Go to an industrial supplier that deals in bearings (I use Toronto Bearing and Belt) you can buy all the delrin (torlon) your heart desires for a few bucks. You'll just need to mic the I.D and O.D. to find out what you need.

I replaced the bushings on one of my CJ this way.

Cheers


----------



## GWN_Nuge (Oct 1, 2004)

charles said:


> I emailed this guy 5 days ago and did not get any answers. Does anyone know if he is still in business ? That sight looks good.


He is on AT periodically under the user name detlef123456 Try sending him a pm.

Cheers,


----------



## araz2114 (Jan 13, 2003)

*contact info*

Charles, I e-mailed him and he responded immediately. Did you get his e-mail correct? Try this.... [email protected]

He has been great.


----------



## NockOn (Feb 24, 2003)

Grey Eagle said:


> Go to an industrial supplier that deals in bearings (I use Toronto Bearing and Belt) you can buy all the delrin (torlon) your heart desires for a few bucks. You'll just need to mic the I.D and O.D. to find out what you need.
> 
> I replaced the bushings on one of my CJ this way.
> 
> Cheers


Not everyone has access to these kind of material or the ability to cut these wedges like this.

Cheers,


----------



## Grey Eagle (May 23, 2002)

NockOn said:


> Not everyone has access to these kind of material or the ability to cut these wedges like this.
> 
> Cheers,


My bad, I just realized that I was thinking of different bushings than you are speaking of. Yes, though the material is easily available (to all via the web), it would be difficult to form it into the bushing you speak of.

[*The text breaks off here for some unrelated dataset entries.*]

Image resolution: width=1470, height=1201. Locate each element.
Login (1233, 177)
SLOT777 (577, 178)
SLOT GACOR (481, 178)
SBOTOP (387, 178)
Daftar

Moose/Araz............. do me a favour, make sure I get front row seating for your little chat with Springer :wink: I'm easily amused


----------



## BowSitter (Mar 8, 2006)

I have two of his sights and could not be happier!!!! Best sight for the money in my opinion....Ron:thumbs_up


----------



## charles (Dec 23, 2003)

*Well*

I did get an answer but i have to say im a bit turned off in one thing. When i contact a CANADIAN manufacturer and i get a quote in US dollars it get a bit........ im all for dealing with Americans but lets deal between us in our own money. Having no fixed prices for our own dollars really turns me off.

Breat looking product but...

Sorry for the ranting but im really disappointed.


----------



## detlef123456 (Jul 24, 2005)

charles said:


> I did get an answer but i have to say im a bit turned off in one thing. When i contact a CANADIAN manufacturer and i get a quote in US dollars it get a bit........ im all for dealing with Americans but lets deal between us in our own money. Having no fixed prices for our own dollars really turns me off.
> 
> Breat looking product but...
> 
> Sorry for the ranting but im really disappointed.


Hi Charles

You are right this is not acceptable
I should have stated the price in CAN$ 
Glad you pointed that out

Detlef


----------



## araz2114 (Jan 13, 2003)

Detlef, post the price so everyone can see it here. Any details that you want should be posted here also.

Thanks,


----------



## Moparmatty (Jun 23, 2003)

Mine will be here next week.

:thumb:


----------



## araz2114 (Jan 13, 2003)

Moparmatty said:


> Mine will be here next week.
> 
> :thumb:


We will expect a full report...


----------



## Moparmatty (Jun 23, 2003)

araz2114 said:


> We will expect a full report...


I'll see what I can do.

On another note. How'd Gilles make out wandering around down at Lancaster's with his Copper John sight dangling from his neck?


----------



## Grey Eagle (May 23, 2002)

Moparmatty said:


> I'll see what I can do.
> 
> On another note. How'd Gilles make out wandering around down at Lancaster's with his Copper John sight dangling from his neck?


He didn't have to. I had to pick up PUG at Copper John's office (long story) and bring him to Lancaster last weekend. In doing so I also picked up the part Gilles needed for his sight. Eric Springer had personally built up another windage block for Gilles, and I gladly delivered it to LAS for him.

Surprised no one has commented on that yet


----------



## skywalk (Feb 8, 2006)

I ordered one last week and have already recieved it. It is a solid and well built piece of engineering, beautifully made and promptly delivered. I love it. The details and precision make this sight a real winner... Thanks to Detlef


----------



## araz2114 (Jan 13, 2003)

You just couldn't resist eh? I got to see this sight tonight and it looks fantastic. I hope Skywalk gives more reviews after he shoots it a lot.


----------



## Moparmatty (Jun 23, 2003)

Just buy one Chris. You know you wanna!


----------



## hoody123 (Aug 11, 2004)

I know I wanna... Just have a hard time justifying...


----------



## Moparmatty (Jun 23, 2003)

hoody123 said:


> I know I wanna... Just have a hard time justifying...


It's only money Hoody. You make more eveyday. LMAO!!!


----------



## Miss Pink (Nov 5, 2007)

Ok skywalk bought one, OMG.... nice looking site, adjustments are smooth as silk. the 3rd axis' micro adjust is very fine....NOW I WANT ONE!!!!!


----------



## Moparmatty (Jun 23, 2003)

My sight arrived in the mail tonight.

The craftsmanship put into this thing is second to none.

Comes with a nice set of instruction on assembly and how to set the 2nd axis and 3rd axis.

I'm not sure when I get a chance to shoot my bow next but if anyone has any questions about the sight I'll try to answer them.


----------